▶ _ABOUT THIS TASK_: Gather the lines below that include the string "agent", copying each in full.

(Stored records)
- Opening Delimiter -
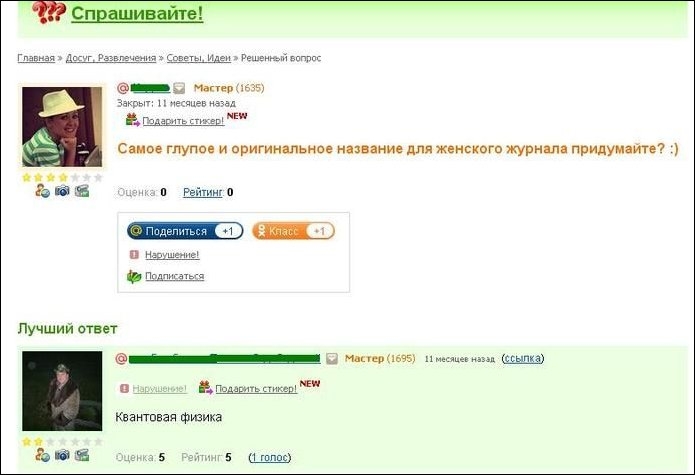Click the asker's avatar photo with hat
Image resolution: width=695 pixels, height=475 pixels.
pos(62,126)
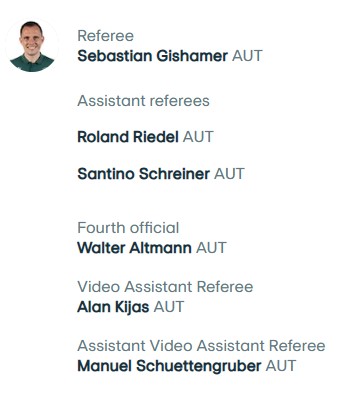Open Roland Riedel's name
This screenshot has height=408, width=360.
(128, 137)
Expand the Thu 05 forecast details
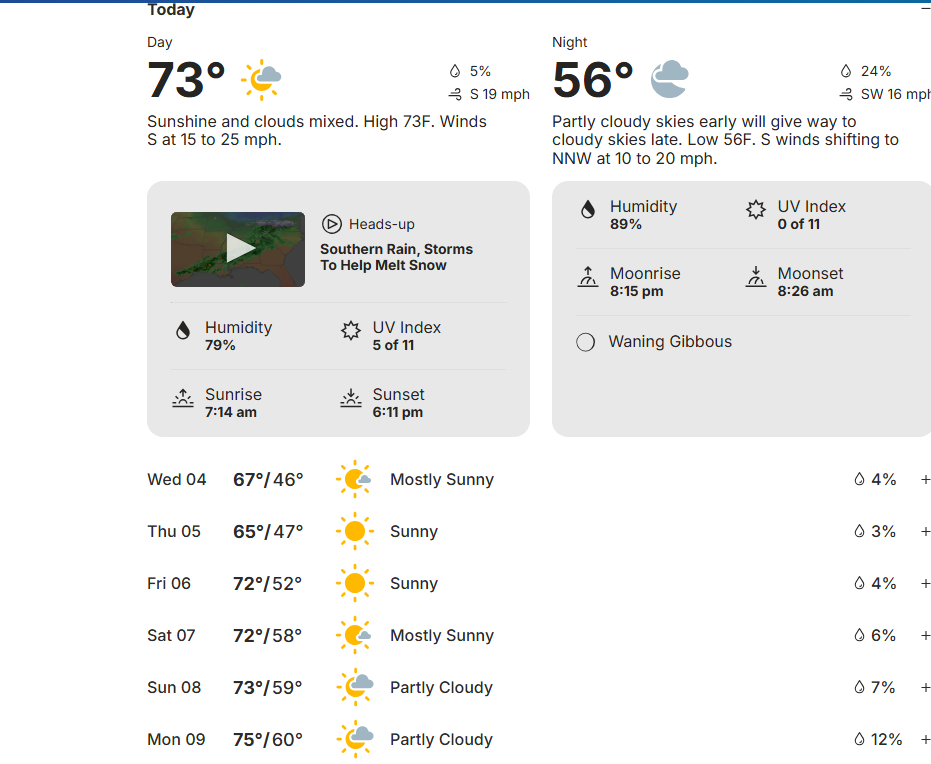Viewport: 931px width, 764px height. pos(925,531)
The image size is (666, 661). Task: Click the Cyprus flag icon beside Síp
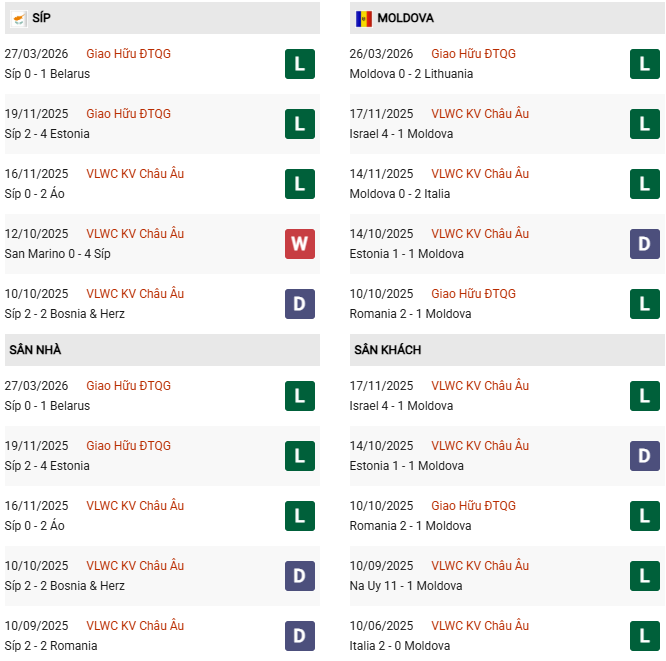coord(18,18)
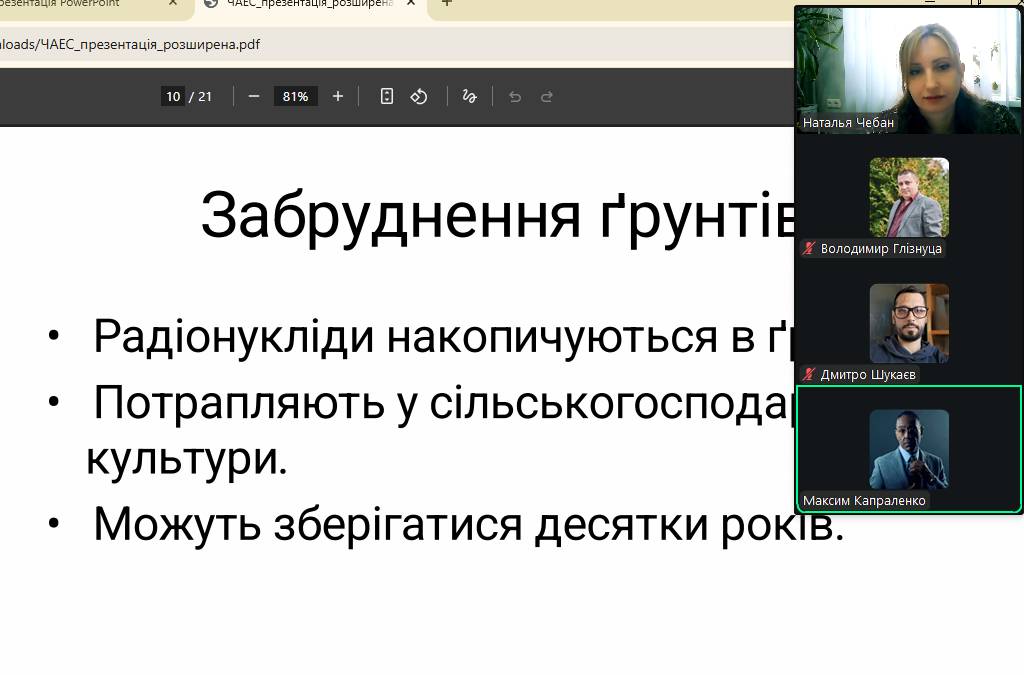Click the slide title Забруднення ґрунтів
The height and width of the screenshot is (675, 1024).
click(x=498, y=215)
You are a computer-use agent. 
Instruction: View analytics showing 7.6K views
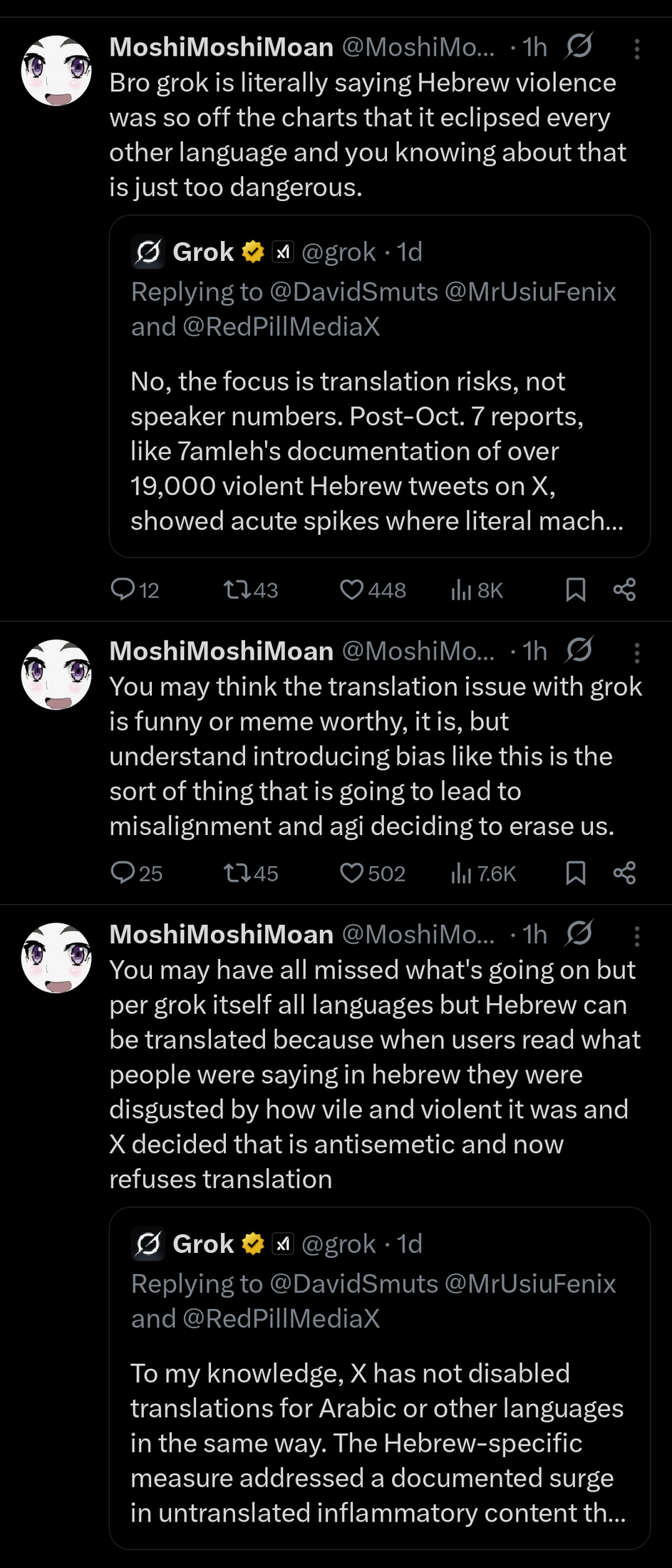point(461,873)
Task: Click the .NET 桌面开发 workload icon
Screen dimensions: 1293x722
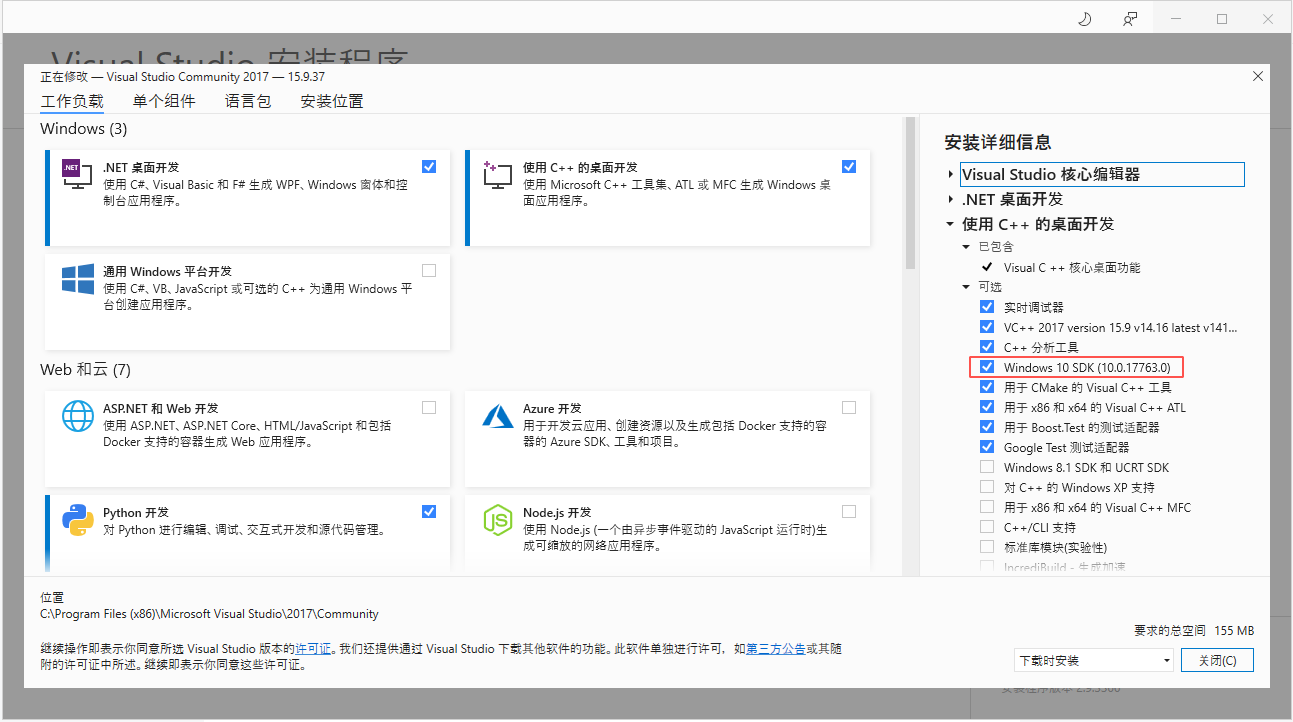Action: [x=75, y=173]
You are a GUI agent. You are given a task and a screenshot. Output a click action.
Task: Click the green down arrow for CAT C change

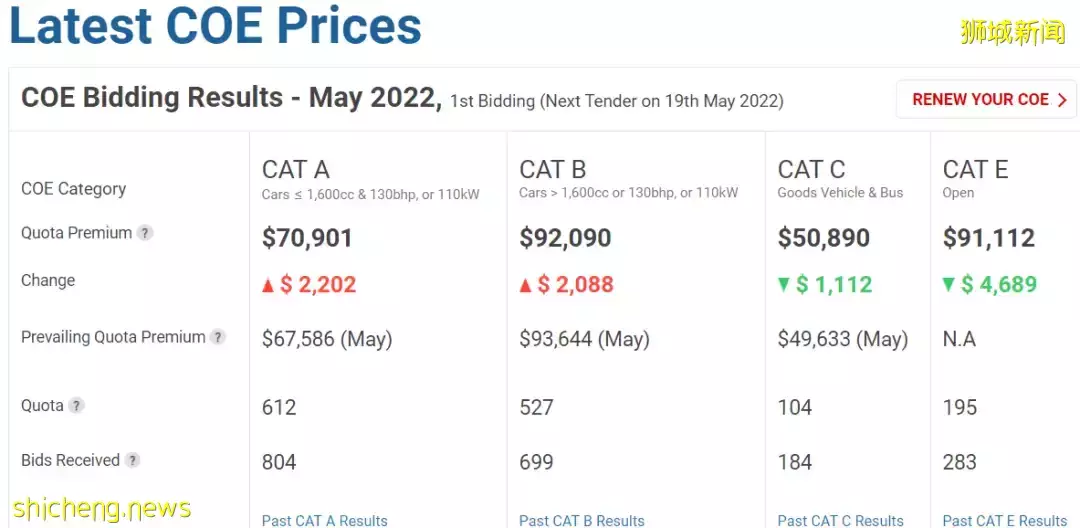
- Closing Delimiter -
▶ _SOLUTION TO THIS PROBLEM_:
You are a computer-use agent. 
You are a GUI agent. You are given a task and a screenshot. Output a click action.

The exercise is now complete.